Problem to work on — Give only the number of lines in the following entries where "Given" appears.
** Opening Recorded information block **
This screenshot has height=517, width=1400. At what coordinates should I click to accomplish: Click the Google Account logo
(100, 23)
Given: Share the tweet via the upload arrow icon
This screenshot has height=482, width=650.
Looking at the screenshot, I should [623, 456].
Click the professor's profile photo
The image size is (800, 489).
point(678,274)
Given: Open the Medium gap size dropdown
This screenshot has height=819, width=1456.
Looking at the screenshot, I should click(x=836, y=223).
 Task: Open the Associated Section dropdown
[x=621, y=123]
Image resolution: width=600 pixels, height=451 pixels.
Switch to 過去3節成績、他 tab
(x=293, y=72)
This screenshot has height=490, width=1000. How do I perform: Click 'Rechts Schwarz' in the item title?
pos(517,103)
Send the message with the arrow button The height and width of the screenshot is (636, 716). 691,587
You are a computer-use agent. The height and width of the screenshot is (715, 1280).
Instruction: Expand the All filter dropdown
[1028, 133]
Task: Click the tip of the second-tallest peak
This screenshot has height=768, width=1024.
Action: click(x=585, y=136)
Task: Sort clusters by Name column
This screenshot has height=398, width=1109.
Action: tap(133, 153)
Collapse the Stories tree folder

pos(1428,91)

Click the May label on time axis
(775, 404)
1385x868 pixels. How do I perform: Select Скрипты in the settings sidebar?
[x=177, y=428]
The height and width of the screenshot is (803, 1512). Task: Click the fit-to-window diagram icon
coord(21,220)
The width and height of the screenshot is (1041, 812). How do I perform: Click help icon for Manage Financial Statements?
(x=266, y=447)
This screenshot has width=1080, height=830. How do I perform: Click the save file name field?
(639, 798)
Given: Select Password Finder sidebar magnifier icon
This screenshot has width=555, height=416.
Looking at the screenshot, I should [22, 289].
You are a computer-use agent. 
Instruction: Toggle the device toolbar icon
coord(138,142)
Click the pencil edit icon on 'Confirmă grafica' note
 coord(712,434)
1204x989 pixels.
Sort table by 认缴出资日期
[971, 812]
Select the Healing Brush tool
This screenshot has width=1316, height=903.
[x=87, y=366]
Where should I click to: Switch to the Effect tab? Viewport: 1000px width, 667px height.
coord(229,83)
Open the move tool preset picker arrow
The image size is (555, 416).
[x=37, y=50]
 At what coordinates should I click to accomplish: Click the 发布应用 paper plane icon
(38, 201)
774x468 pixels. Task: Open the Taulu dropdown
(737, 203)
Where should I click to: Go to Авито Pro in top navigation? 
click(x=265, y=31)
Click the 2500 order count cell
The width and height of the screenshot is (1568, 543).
** Closing Recorded information block **
Exercise solution — 3